For much of the 20th Century, Filipino and Mexican immigrants toiled in the fields of the Central Valley with little pay and little respect. While Cesar Chavez and others are recognized as leading the farm workers’ strikes of the 1960s and 70s, Filipino American groups led by Vera Cruz and Itliong organized labor and eventually joined the United Farm Workers. The 1965 labor strike in Delano, Calif. over demands workers picking table grapes be paid the federal minimum wage was one of the movement’s defining moments and was fueled, in large part, by Filipino American labor groups, Bonta and others noted Friday.

East Bay labor leader Lillian Galedo is the daughter of a farm worker. During Friday’s town hall she fought back tears recalling her father and the overall struggle of the Filipino community. With over 1.1 million Filipino Americans in California, she called the law “long overdue.” Galedo also serves as executive director of Filipino Advocates for Justice in Oakland and Union City. “History goes on today,” she said, as farm workers in the state are still predominantly immigrants toiling on the fringes of society.

Bonta credited those before him for doing the heavy work leading to Gov.

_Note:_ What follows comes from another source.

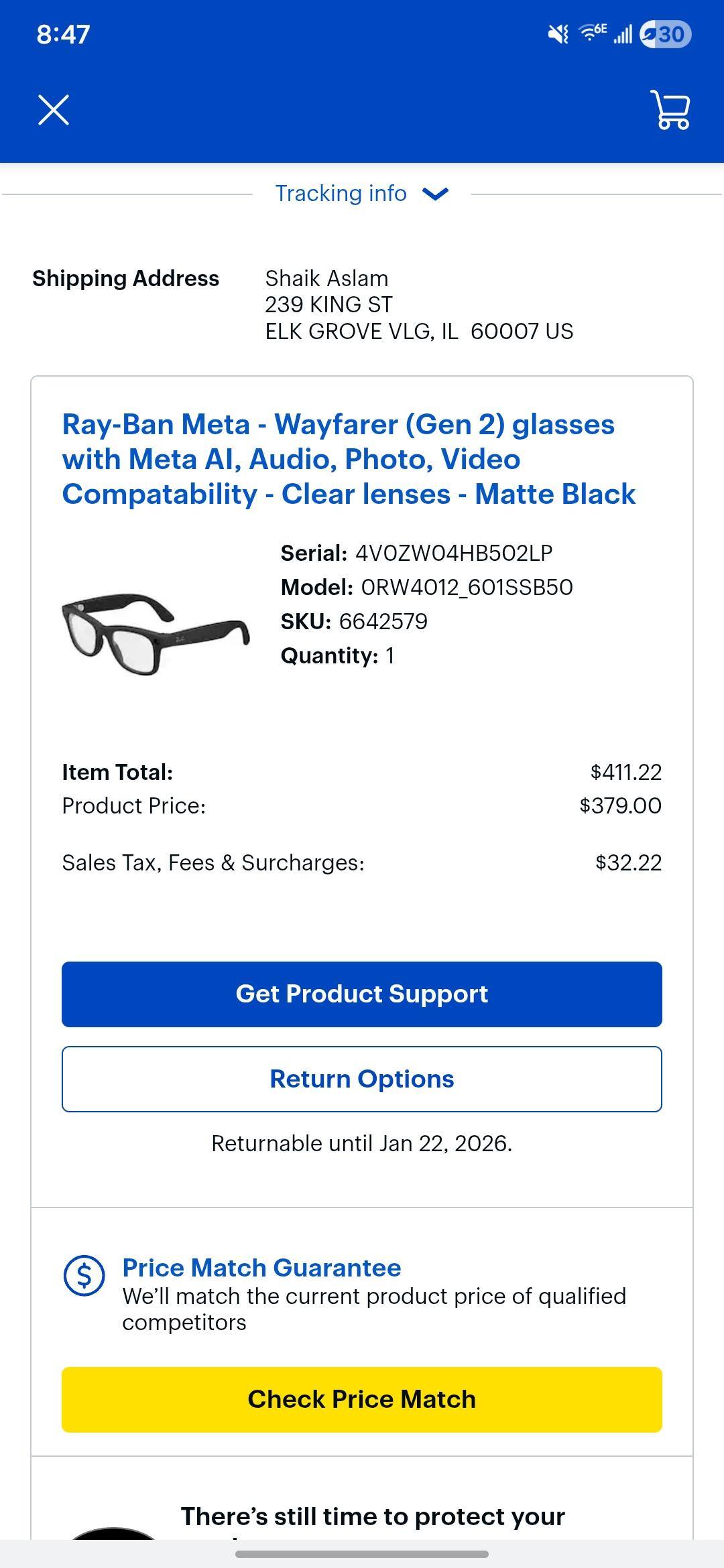Tap the X close icon

coord(54,110)
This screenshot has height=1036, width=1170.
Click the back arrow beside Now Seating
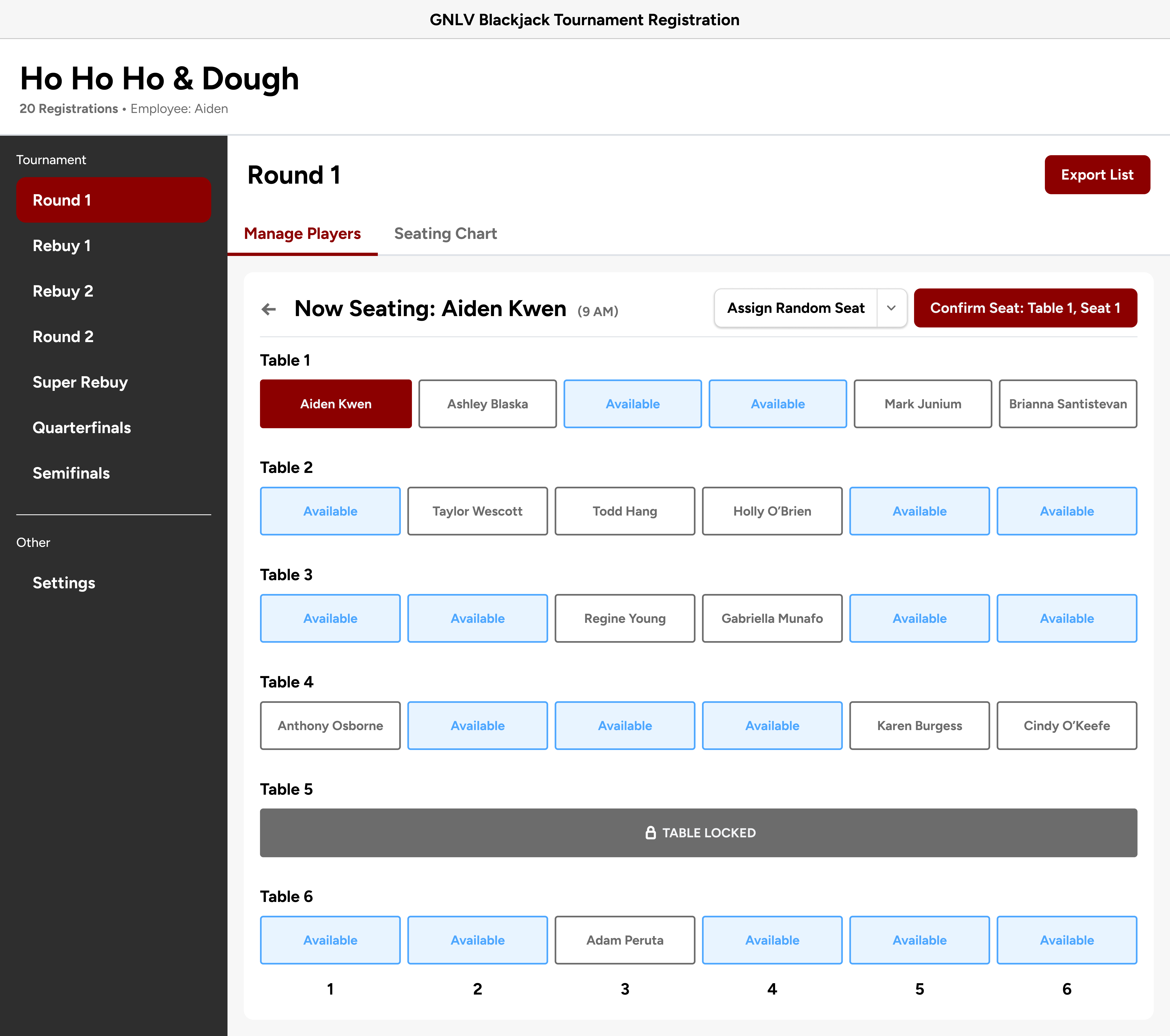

Jerry Brown’s signing of AB 123 two weeks ago. “The reason why now is all the tremendous work done before us,” he said. “It was time.”

Despite the new requirements, the program still needs funding from next year’s fiscal budget. Bonta says a funding range between $16,000 and $90,000 has been identified, but carving a relatively small chunk of the state budget will still take work, possibly more work than getting the bill passed in the first place. “While there is achievement here collectively,” Bonta said, “there is so much more to be done.”